The last Saturday I spent in Portland, the day before I left for Eugene, I went, as usual, to Saturday morning Shabbat services at P'nai Or. Services there generally last about three hours, and roughly follow this order: singing and chanting in Hebrew from the siddur (prayer book) for about an hour; prayers; the rabbi's sermon (I sort of think that's the wrong word to use, not only because of the Christian baggage attached to it but because Reb Aryeh's sermons are more like discussions, with a lot of participation from the congregation and debate, but the only other word I can think of is farbrengen, which might have too much Hasidic baggage. If anyone reading this knows, feel free to tell me) for another hour. There are Hebrew and English bilingual editions of the Torah scattered throughout the pews so people can follow along. The last hour is spent with the Torah: first prayers are said and the Sh'ma chanted, then a couple people bring take out the Torah scroll and kind of process around the congregation with it while everyone sings and dances and claps. It's kind of like a mini-Simchat Torah; Chris, you would recognize the song--it's the one that we thought sounded like "The Boxer." When the Torah is coming around, most people touch their tzit-tzit (fringes of the tallis, or prayer shawl) or siddur to its covering and then kiss their tzit-tzit or siddur. Then the scroll is unrolled to that day's Torah portion and everyone gathers around the table and Reb Aryeh reads/sings from the Torah in Hebrew, simultaneously translating into English and offering midrash (interpretation). Then more prayers, the Torah is put back into the ark, more prayers, then everyone joins hands and sings this song that's goes something like "Odeyvot shalom aleynu, odeyvot shalom aleynu, odeyvot shalom aleynu veah ruah." That's an extremely rough transliteration but remember that my Hebrew vocabulary is limited to like less than 20 words. I do know that shalom means "peace" (I think everyone knows that) and "ruah" means breath/spirit, though. Edit: This is the song I'm talking about. It turns out that "ruah" has no place in it at all, which means I've been singing the wrong words. Oops! Nice song, though. And other than that my transliteration was actually pretty okay.

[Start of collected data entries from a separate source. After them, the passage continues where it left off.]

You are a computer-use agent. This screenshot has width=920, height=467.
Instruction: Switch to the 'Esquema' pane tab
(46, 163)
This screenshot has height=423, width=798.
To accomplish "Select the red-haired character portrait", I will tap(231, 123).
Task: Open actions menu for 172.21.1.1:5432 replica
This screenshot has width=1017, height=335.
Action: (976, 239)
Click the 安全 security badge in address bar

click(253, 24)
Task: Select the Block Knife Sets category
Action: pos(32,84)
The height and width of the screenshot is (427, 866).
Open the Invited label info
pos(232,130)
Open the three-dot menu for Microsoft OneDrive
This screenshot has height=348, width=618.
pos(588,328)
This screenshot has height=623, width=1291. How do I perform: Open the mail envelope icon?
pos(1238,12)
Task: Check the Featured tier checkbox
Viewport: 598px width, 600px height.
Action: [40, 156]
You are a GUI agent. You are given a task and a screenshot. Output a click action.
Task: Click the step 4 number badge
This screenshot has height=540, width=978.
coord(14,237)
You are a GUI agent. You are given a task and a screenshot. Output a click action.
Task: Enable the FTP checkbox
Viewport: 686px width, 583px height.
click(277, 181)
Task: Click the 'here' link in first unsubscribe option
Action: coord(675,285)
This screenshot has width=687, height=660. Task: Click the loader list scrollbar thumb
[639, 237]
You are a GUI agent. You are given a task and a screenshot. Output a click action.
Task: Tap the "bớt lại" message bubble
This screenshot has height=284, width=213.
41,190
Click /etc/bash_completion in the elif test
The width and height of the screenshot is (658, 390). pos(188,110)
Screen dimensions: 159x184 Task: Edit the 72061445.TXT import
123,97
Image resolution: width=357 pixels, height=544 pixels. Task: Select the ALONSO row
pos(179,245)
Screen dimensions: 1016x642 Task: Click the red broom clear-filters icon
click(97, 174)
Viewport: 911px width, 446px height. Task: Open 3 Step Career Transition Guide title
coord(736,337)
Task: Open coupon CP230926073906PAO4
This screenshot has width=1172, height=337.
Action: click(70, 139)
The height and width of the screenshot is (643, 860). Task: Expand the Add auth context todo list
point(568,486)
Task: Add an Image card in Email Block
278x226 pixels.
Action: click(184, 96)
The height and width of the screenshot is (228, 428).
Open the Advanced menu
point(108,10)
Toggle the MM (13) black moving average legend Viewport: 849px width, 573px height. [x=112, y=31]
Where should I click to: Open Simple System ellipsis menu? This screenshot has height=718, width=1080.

The thing about the Torah scroll that you might not know if you don't go to Jewish services or don't have a lot of Jewish acquaintances is that it's huge, and made of animal-skin parchment, with the Hebrew written by hand by scribes. All of the words, especially God's holy name (the Tetragrammaton) have to be very precisely written, and if the ink smudges they have to scrap that whole piece of parchment and start over. There's tons of rabbinic discussion and halakha (religious law) about scribal practices, including huge debates about how much ink should be on the quill before beginning the Tetragrammaton, because the scribe is not allowed to break the writing motion to redip (no double-dipping if you're a Torah scribe) and the thickness of the ink must be consistent throughout. All of this is to say that the Torah scrolls are extremely precious, very expensive, and fragile. Nobody touches the scroll with their bare hands, not even the rabbi, because the oils in the skin could smudge the ink. When the little kids are crowding around the Torah table, the rabbi's always reminding them not to touch it with their bare hands.

After the Torah portion last Saturday, something different happened. A young couple from the congregation had brought their three-month-old baby daughter and their toddler son to be blessed by the rabbi and the congregation. A few people spread out and held up a tallis over the family, as though it were a chuppah (wedding canopy); the rabbi asked the parents to explain the children's Hebrew names and said a few prayers and brachot (blessings). Then he unrolled the Torah to a significant passage, and directed the mother to lay her baby on the Torah.

He put the baby on the Torah!

With no kind of protective plastic layer at all!

I couldn't believe it!

As the little baby girl stretched and wiggled, he said a few more brachot and prayed that, just as she stretched her little arms out and touched the sides of the Torah, as she grows she might stretch and wrestle--like Ya'akov--with God, yet always remain within the tradition and within the bounds of God's love.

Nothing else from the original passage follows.